Work to be completed - This exercise calls for copying every line below that holds the word "beside".
** Opening Material to process block **
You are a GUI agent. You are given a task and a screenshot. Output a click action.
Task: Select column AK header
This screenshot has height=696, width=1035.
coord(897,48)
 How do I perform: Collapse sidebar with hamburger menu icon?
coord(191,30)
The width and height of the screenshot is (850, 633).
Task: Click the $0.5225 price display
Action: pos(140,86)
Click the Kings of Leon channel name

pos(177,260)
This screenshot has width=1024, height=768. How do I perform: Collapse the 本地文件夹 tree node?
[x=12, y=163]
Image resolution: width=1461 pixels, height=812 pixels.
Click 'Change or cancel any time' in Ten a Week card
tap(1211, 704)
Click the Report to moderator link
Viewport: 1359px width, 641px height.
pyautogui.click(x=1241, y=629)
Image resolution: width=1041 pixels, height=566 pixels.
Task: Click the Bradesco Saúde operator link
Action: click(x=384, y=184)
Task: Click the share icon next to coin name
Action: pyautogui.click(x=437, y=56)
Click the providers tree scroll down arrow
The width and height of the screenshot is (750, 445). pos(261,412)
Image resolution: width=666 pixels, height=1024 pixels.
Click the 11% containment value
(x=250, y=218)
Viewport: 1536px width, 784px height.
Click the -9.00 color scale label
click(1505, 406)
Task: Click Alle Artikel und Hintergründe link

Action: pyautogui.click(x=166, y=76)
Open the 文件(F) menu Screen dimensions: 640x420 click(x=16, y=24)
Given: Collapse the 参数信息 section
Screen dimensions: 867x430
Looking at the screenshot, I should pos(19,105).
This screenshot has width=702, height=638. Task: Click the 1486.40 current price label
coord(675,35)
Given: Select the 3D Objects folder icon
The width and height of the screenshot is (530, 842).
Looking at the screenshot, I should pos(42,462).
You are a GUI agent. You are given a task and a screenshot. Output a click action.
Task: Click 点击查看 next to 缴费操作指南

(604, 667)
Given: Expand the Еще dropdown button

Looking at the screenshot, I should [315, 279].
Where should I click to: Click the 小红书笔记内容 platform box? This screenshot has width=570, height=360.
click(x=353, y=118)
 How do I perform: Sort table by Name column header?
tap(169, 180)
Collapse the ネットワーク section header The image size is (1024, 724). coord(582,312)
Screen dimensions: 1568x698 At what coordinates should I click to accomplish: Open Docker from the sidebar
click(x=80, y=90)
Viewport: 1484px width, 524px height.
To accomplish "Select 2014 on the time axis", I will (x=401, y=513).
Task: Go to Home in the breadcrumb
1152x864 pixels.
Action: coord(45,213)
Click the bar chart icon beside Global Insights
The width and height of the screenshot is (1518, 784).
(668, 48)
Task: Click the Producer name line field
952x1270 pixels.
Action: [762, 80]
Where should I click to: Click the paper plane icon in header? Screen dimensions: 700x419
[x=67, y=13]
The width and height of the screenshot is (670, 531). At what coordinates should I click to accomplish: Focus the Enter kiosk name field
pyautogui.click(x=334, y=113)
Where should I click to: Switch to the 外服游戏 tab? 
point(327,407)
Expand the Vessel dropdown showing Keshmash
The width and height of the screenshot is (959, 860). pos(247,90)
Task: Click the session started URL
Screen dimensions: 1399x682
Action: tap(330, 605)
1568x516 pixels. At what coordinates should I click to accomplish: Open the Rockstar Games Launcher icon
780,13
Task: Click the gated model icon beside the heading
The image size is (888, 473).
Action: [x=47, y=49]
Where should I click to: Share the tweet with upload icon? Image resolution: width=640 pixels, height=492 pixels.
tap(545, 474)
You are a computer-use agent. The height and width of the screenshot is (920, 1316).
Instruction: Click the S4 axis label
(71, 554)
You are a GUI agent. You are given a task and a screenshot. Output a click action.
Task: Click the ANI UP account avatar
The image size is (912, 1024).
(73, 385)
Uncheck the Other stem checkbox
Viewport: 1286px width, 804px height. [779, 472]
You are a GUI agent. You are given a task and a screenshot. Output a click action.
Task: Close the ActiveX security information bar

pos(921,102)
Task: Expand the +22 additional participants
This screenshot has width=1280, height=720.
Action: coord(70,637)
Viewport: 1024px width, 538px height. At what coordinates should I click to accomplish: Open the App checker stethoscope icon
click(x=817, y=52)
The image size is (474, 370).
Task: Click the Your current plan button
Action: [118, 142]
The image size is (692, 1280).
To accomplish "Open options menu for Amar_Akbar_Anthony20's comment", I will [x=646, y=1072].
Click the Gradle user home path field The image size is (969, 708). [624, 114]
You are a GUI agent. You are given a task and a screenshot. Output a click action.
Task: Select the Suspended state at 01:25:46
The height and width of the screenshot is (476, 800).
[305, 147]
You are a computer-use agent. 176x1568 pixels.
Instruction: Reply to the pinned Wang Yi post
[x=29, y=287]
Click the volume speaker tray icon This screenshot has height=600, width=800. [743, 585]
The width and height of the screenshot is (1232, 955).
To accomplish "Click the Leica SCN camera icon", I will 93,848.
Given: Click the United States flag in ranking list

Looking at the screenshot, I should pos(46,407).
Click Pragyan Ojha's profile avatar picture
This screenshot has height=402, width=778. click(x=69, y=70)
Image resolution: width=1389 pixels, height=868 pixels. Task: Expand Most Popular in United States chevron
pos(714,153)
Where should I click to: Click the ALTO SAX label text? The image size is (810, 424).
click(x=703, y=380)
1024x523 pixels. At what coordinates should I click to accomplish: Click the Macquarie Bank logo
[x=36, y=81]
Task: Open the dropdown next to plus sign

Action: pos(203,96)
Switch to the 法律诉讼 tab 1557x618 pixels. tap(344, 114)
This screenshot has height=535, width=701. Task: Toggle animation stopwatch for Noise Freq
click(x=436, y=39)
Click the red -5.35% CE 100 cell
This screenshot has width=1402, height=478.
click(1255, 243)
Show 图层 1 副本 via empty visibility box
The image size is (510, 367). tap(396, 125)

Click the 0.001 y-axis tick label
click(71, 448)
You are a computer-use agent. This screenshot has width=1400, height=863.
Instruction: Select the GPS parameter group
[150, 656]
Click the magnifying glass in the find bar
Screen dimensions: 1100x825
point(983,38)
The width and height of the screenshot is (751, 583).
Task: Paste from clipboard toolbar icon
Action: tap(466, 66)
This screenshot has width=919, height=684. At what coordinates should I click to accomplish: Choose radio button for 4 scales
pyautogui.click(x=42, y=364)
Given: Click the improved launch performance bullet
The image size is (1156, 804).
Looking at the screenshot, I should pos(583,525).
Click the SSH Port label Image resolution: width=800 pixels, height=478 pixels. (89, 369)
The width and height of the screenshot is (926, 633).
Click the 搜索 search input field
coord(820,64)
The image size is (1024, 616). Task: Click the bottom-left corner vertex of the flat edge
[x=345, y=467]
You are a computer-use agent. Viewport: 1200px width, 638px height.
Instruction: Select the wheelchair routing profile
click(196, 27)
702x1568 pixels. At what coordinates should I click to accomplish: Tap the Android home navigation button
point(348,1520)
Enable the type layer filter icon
** Closing Material to process block **
Reply -
Click the bar chart icon beside Global Insights
Task: Click the gated model icon beside the heading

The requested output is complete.